━━ DOCUMENT EXCERPT ━━

Razgrad ( ) is a city in Northeastern Bulgaria in the valley of the Beli Lom river that falls within the historical and geographical region of Ludogorie (Deliorman). It is an administrative center of Razgrad Province.

Etymology

The suffix "grad" means city in Bulgarian, while the origin and the meaning of the first part "raz" is obscure. 
During the Second Bulgarian Empire, around the present city there was a settlement, mentioned by the names of Hrasgrad, Hrazgrad and Hrizgrad'''. These names come from the name of the Bulgar and Slavic god Hors.

History

Razgrad was built upon the ruins of the Ancient Roman town of Abritus on the banks of the Beli Lom river. Abritus was built on a Thracian settlement of the 4th-5th century BC of unknown name. Several bronze coins of the Thracian king Seuthes III (330-300 BC) and pottery were found, as well as artifacts from other rulers and a sacrificial altar of Hercules.

Some of Razgrad's landmarks include the Varosha architectural complex from the 19th century, the ethnographic museum and several other museums, the distinctive Razgrad clock tower in the centre built in 1864, the St Nicholas the Miracle Worker Church from 1860, the Momina cheshma'' sculpture, the Mausoleum Ossuary of the Liberators (1879–1880) and the Ibrahim Pasha Mosque from 1530. The mosque is said to be one of the largest in the Balkans.

━━━
━━ DATA LINES ━━

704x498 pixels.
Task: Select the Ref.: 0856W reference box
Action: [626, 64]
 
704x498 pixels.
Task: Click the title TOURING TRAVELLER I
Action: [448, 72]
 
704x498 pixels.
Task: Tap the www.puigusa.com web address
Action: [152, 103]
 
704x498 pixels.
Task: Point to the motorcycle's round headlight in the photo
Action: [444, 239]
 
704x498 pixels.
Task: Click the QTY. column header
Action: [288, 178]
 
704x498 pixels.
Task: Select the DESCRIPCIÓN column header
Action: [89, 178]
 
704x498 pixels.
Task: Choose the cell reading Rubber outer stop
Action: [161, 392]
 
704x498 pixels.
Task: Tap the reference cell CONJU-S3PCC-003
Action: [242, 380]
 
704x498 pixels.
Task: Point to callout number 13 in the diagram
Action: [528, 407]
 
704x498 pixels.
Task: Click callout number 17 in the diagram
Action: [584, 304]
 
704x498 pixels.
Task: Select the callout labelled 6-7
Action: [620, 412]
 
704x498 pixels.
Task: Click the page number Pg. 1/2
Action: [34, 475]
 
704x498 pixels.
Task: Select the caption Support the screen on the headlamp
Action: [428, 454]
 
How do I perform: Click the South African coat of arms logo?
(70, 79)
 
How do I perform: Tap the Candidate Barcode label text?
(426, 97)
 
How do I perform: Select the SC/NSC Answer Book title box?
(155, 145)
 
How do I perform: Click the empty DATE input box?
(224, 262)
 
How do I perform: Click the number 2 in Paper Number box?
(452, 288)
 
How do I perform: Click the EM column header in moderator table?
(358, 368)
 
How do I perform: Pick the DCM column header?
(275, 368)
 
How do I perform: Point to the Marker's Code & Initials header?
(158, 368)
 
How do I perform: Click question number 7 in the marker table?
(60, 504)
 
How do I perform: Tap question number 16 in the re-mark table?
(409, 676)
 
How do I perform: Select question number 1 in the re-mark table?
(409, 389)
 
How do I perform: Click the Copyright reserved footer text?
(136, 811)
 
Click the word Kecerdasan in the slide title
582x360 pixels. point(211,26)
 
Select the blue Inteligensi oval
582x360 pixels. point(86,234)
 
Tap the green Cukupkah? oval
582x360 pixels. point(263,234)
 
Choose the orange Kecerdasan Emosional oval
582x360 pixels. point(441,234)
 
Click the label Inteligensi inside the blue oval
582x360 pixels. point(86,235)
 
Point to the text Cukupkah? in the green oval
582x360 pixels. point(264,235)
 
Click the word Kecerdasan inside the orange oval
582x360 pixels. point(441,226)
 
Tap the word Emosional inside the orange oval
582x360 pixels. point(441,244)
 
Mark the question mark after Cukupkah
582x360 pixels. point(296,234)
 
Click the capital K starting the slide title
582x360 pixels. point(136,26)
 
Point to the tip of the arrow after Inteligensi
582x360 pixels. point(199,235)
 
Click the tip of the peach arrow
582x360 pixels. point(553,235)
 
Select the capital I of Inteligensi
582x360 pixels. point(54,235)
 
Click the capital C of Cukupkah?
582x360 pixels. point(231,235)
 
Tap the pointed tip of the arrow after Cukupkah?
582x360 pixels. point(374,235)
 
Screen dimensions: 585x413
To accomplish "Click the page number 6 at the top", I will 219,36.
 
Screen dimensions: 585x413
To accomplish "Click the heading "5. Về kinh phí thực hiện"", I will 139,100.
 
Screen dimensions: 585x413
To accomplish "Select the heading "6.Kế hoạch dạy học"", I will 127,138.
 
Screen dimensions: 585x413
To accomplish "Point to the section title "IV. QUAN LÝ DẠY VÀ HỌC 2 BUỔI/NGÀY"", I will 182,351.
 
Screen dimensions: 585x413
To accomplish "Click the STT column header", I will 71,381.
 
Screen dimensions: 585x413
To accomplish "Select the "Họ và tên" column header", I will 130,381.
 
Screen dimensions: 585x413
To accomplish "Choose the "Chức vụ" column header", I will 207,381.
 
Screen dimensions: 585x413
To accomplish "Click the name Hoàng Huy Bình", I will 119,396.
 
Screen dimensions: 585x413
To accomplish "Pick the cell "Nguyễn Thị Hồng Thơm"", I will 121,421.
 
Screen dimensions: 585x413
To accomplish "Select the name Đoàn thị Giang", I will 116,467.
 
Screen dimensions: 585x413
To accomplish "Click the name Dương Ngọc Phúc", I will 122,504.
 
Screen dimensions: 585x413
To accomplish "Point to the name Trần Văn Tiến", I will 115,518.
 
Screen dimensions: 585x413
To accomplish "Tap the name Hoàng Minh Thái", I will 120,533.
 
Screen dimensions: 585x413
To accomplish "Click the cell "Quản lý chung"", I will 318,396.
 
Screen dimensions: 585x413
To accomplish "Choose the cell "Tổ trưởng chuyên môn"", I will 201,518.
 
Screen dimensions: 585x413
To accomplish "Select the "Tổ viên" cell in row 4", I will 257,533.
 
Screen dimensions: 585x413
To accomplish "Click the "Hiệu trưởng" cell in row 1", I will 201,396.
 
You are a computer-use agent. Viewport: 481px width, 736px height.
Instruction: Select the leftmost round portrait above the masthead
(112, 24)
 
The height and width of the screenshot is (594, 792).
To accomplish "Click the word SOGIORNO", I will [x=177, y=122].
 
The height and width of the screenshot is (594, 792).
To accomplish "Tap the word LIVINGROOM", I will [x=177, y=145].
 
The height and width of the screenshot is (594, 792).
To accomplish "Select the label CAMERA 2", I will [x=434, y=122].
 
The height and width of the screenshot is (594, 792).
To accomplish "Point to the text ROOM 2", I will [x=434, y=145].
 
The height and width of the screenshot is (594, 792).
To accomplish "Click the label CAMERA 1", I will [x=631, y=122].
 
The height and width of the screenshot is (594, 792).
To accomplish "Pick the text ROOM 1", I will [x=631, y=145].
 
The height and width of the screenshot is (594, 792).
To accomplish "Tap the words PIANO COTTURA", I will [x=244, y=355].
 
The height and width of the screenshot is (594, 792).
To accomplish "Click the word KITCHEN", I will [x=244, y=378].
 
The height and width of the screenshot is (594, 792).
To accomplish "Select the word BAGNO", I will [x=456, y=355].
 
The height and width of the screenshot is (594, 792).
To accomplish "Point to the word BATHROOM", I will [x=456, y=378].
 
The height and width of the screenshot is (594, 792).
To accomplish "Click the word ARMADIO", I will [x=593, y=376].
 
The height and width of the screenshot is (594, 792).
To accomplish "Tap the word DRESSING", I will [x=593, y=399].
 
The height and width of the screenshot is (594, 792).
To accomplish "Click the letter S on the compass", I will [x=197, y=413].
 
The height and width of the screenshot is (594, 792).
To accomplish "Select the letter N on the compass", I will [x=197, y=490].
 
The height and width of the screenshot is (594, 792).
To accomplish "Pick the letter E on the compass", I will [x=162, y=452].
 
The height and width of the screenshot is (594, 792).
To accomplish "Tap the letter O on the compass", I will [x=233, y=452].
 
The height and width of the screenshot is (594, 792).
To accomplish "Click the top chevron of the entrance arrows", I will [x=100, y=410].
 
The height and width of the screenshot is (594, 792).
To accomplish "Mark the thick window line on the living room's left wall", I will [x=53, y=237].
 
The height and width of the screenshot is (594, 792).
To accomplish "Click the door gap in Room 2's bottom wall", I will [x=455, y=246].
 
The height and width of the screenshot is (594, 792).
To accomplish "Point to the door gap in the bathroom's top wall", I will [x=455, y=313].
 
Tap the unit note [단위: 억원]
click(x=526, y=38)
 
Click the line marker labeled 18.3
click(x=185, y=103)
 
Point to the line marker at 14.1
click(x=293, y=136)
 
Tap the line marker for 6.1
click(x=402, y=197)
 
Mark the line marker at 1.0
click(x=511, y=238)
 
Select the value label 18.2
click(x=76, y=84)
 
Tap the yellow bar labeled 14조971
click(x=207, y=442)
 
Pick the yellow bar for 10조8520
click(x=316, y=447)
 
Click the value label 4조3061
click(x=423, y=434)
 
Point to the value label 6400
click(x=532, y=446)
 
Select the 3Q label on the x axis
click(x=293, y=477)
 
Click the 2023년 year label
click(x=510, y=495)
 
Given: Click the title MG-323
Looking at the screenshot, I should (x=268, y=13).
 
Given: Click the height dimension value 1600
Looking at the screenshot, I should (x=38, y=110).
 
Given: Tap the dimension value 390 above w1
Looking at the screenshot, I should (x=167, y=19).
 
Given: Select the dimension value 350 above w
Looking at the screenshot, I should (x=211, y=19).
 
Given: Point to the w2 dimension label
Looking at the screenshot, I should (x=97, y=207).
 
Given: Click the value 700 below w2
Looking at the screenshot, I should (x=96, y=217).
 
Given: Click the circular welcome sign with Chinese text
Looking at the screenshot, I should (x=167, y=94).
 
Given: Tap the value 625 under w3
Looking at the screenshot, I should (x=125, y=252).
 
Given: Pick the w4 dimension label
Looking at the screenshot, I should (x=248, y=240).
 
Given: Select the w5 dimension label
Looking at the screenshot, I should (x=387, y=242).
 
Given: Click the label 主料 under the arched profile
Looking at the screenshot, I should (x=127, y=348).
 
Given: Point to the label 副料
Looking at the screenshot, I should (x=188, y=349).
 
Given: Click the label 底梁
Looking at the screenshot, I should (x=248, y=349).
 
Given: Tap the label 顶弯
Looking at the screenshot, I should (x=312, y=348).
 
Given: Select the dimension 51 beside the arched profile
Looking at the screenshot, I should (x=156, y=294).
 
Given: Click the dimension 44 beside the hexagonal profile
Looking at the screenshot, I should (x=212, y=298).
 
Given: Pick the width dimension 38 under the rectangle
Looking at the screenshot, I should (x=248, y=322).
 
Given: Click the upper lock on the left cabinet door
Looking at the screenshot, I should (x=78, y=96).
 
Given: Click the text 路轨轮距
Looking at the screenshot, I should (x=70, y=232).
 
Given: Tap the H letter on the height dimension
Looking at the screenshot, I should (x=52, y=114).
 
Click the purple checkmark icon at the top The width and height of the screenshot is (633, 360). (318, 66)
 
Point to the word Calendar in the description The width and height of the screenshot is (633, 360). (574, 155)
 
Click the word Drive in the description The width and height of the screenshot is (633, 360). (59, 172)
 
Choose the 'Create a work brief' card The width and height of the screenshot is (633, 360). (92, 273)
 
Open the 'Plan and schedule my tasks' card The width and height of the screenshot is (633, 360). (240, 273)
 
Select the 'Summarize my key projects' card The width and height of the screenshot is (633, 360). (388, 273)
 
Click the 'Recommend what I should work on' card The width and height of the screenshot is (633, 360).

━━━

> [REQUIRED WORK]
1. From the listing, reproduce the lines verbatim, beginning with the line containing "Given: Click the title MG-323" and ending with the line containing "Looking at the screenshot, I should (x=188, y=349).", both included.
2. Carry on the text about Razgrad past its final sentence.

> [ANSWERS PER TASK]
1.
Given: Click the title MG-323
Looking at the screenshot, I should (x=268, y=13).
 
Given: Click the height dimension value 1600
Looking at the screenshot, I should (x=38, y=110).
 
Given: Tap the dimension value 390 above w1
Looking at the screenshot, I should (x=167, y=19).
 
Given: Select the dimension value 350 above w
Looking at the screenshot, I should (x=211, y=19).
 
Given: Point to the w2 dimension label
Looking at the screenshot, I should (x=97, y=207).
 
Given: Click the value 700 below w2
Looking at the screenshot, I should (x=96, y=217).
 
Given: Click the circular welcome sign with Chinese text
Looking at the screenshot, I should (x=167, y=94).
 
Given: Tap the value 625 under w3
Looking at the screenshot, I should (x=125, y=252).
 
Given: Pick the w4 dimension label
Looking at the screenshot, I should (x=248, y=240).
 
Given: Select the w5 dimension label
Looking at the screenshot, I should (x=387, y=242).
 
Given: Click the label 主料 under the arched profile
Looking at the screenshot, I should (x=127, y=348).
 
Given: Point to the label 副料
Looking at the screenshot, I should (x=188, y=349).

2.
In 251, the town was the site of the Battle of Abrittus, during which the Goths defeated a Roman army under the emperors Trajan Decius and Herennius Etruscus. The battle is notable for being the first occasion of a Roman emperor being killed in a battle with barbarians.

Razgrad Peak on Greenwich Island in the South Shetland Islands, Antarctica is named after Razgrad.

Population 
In January 2012, Razgrad was inhabited by 33,416 people within the city limits, while the Razgrad Municipality with the legally affiliated adjacent villages had 50,457 inhabitants. The number of the residents of the city (not the municipality) reached its peak in the period 1988-1991 when exceeded 55,000. The following table presents the change of the population after 1887.

Ethnic composition
According to the latest 2011 census data, the individuals declared their ethnic identity were distributed as follows:
 Bulgarians: 24,701 (79.1%)
 Turks: 5,902 (18.9%)
 Roma: 288 (0.9%)
 Others: 140 (0.4%)
 Indefinable: 195 (0.6%)
 Undeclared: 2,654 (7.8%)
Total: 33,880

The Razgrad Province has the second largest Turkish population in Bulgaria behind the Kardzhali Province, though the municipality and the city of Razgrad have a lower proportion of Turks than the rest of the province.

Sport
Razgrad is widely recognizable for being home to the association football club Ludogorets Razgrad, who in recent years have become the dominant force in Bulgarian football after winning eleven consecutive Bulgarian First League titles between 2012 and 2022. After reaching the UEFA Europa League round of 16 during the 2013–14 season, the club also made their UEFA Champions League debut appearance a season later. Ludogorets play their home matches at Ludogorets Arena, a venue with a capacity for 10,500 people.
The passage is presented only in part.